I encourage you to read every word of Hannah Mendlowitz's piece.
Some Yale friends and I were emailing back and forth about this, and one had a response that I reprint here, with his permission. It addresses how progressives have colonized Yale and just about every other American institution over the last few decades, and it is worthy of a broader distribution than our little email group. He wishes to remain anonymous, lest business colleagues hold it against him (another shame):
I noted the (Yale) story not with surprise, but with the usual dismay. And
in fairness to you, Scott, it is necessary to point out the bare facts
when people have made up their minds to deny the obvious.
After
more than 20 years of Yale Alumni interviewing, I am not surprised that the
Admissions Office is signaling preference for budding social justice
warriors. I would say 90% of the would-be Yalies I interviewed talked up
their Social Justice and associated environmental interests and
activism as prime reasons they were interested in going to Yale and as
evidence that they were deserving. They got that idea somehow, and they
weren’t wrong.
The question is always - so what
are we supposed to do about it? A certain amount of complaining is in
order, and it could lead the administration to do the usual PR juggling
act to hocus inconvenient stories out of sight, only to restore the
provocative policy when no one is looking.
The sad
reality is that our college was colonized long ago by movement
people. Once you have the faculty, the administration, and a compliant board, what else do you need? It is their university, and they
will do with it what they want as long as they don’t need our money, and
they don’t. The Admissions Office is aware that it is a gatekeeper for
entry into an elite, and they want to make sure that those who pass
through the gate are as in-line with the movement’s goals and values as
possible. Put a drink in them, and they will confess to it. They want
what they want; there is no reason to trust them to do anything else.

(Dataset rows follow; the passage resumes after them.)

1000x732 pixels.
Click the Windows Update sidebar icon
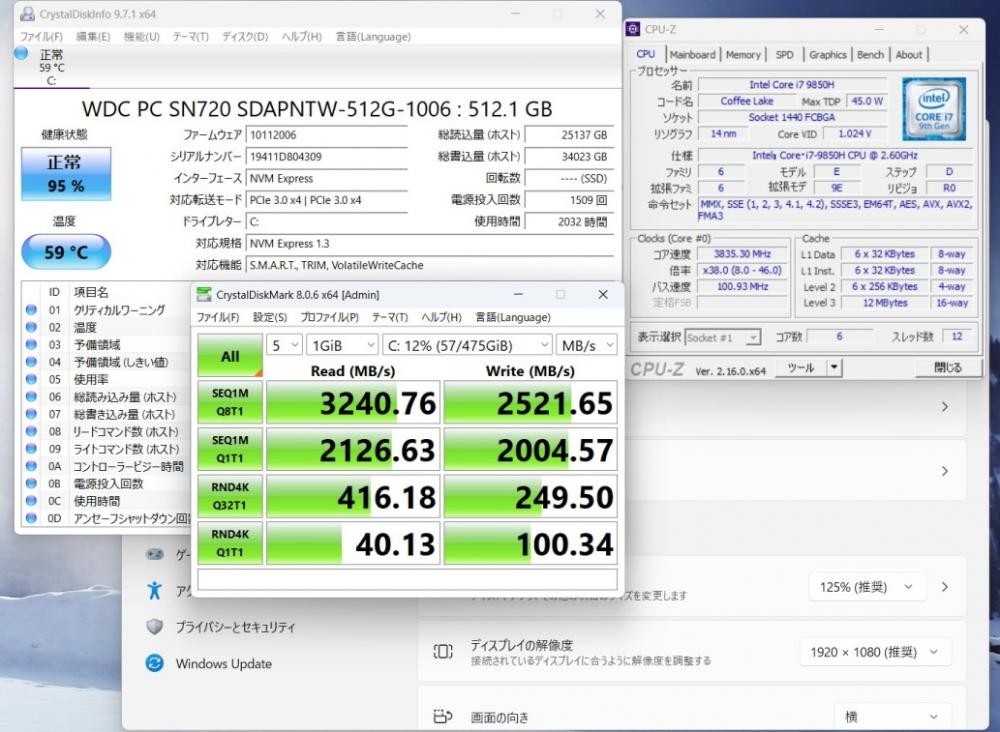pos(154,663)
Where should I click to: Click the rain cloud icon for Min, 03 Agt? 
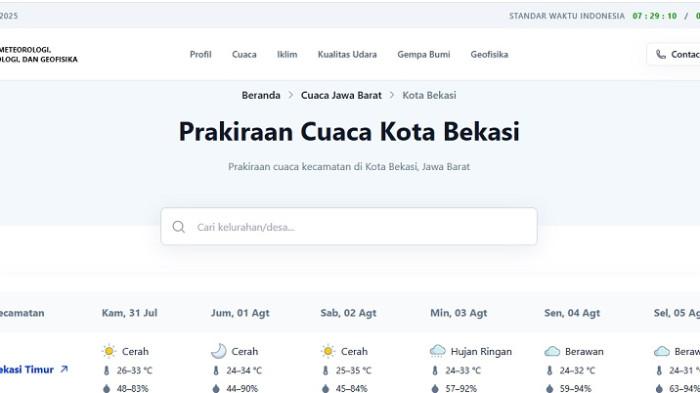click(438, 351)
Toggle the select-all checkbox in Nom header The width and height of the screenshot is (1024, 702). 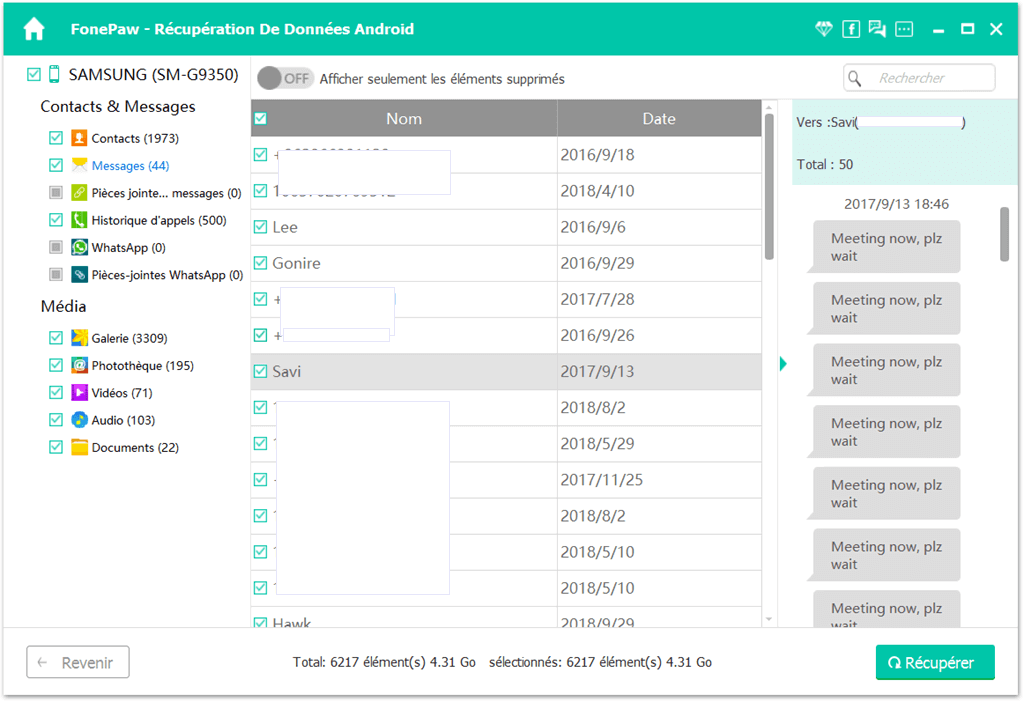click(x=261, y=118)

They could be U Chicago, if they wanted. They don't.
I am
open to suggestions. Certainly, there are opportunities for subversive
political street theatre, though the young dissidents will need to take
their game up a notch. Perhaps supportive alums should take steps to
help dissidents land on their feet with respect to their postgraduate
careers by extending patronage. The Left has been doing that forever,
and it one of their keys to making sure that people stay active and
in-line.
Money talks. Certainly, cutting off
money for administration activists so that they lose their jobs would
change the playing field. That can’t be done at Yale, but perhaps it can
be done over time at public universities. Or perhaps conditioning
Federal student loans in some way would get their attention. Cutting off
(or even reducing) the flow of public money to activists will be seen
as an existential threat, because it would be. If there were no jobs for
SJW’s, there would be a lot fewer of them.
The
bad news news is that the movement is now working hard to colonize private
companies—that’s what the Damore story at Google was all about. The
rent-seeking and will to power are pretty apparent. Big Tech is nearly
gone. Fortune 500 size companies are completely exposed. Advertising,
Entertainment, and Media? ‘Nuff said. Converting big companies into
Social Justice vehicles has been an explicit goal for more than 20
years, and the investment is paying dividends. People better informed
than I can speak to conditions in Big Finance. Movement penetration in law,
government jobs, and the judiciary is obvious enough to everyone. By no
coincidence, this is where Yalies go.